Dormite male? Il vostro sonno è agitato? Per fare sonni tranquilli dovrete aspettare la pensione. E’ quanto emerge dallo studio dei ricercatori Sakari Lemola, del Dipartimento di Psicologia dell’Università di Basilea e da David Richter, del German Institute for Economic Research di Berlino. Con la pensione diminuirebbe lo stress associato all’attività lavorativa con il conseguente miglioramento della qualità del sonno.
Tra i 60 e i 66 anni si dorme come bambini.
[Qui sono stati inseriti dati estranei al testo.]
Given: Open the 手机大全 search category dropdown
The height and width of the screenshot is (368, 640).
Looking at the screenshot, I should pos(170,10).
La ricerca, pubblicata su “The Journals of Gerontology Series B: Psycological Sciences and Social Sciences”, è stata effettuata su 14.179 soggetti di età compresa tra 18 e 85 anni.
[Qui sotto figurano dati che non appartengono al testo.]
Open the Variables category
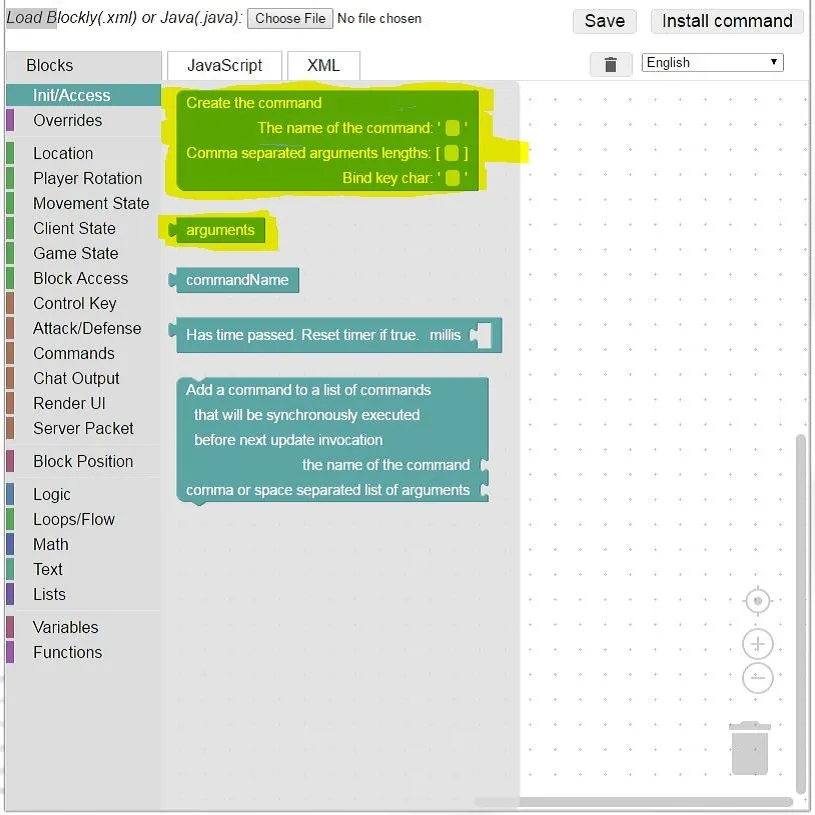 click(x=65, y=627)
I partecipanti hanno effettuato un’autovalutazione della qualità del sonno e del loro stato di salute per quattro volte durante un anno. I dati hanno rivelato che la qualità del sonno diminuisce man mano che l’età aumenta, ma ritorna a migliorare tra i 60 e i 66 anni, per poi peggiorare di nuovo a causa dei problemi di salute dovuti all’età.
Dormire bene aiuta a rimanere sani. Superati i 60 anni, con l’arrivo dell’età del pensionamento, la qualità del sonno migliora. Il fenomeno, secondo lo studio, potrebbe spiegarsi con la diminuzione dello stress associato al lavoro: con una vita più serena, senza le giornate scandite dalla ruotine lavorativa, si dorme meglio. Dallo studio emerge inoltre la relazione tra stato di salute e qualità del sonno a prescindere dall’età: le persone che godono di un buono stato di salute riposano meglio, e al tempo stesso, riposare bene giova sullo stato di salute generale.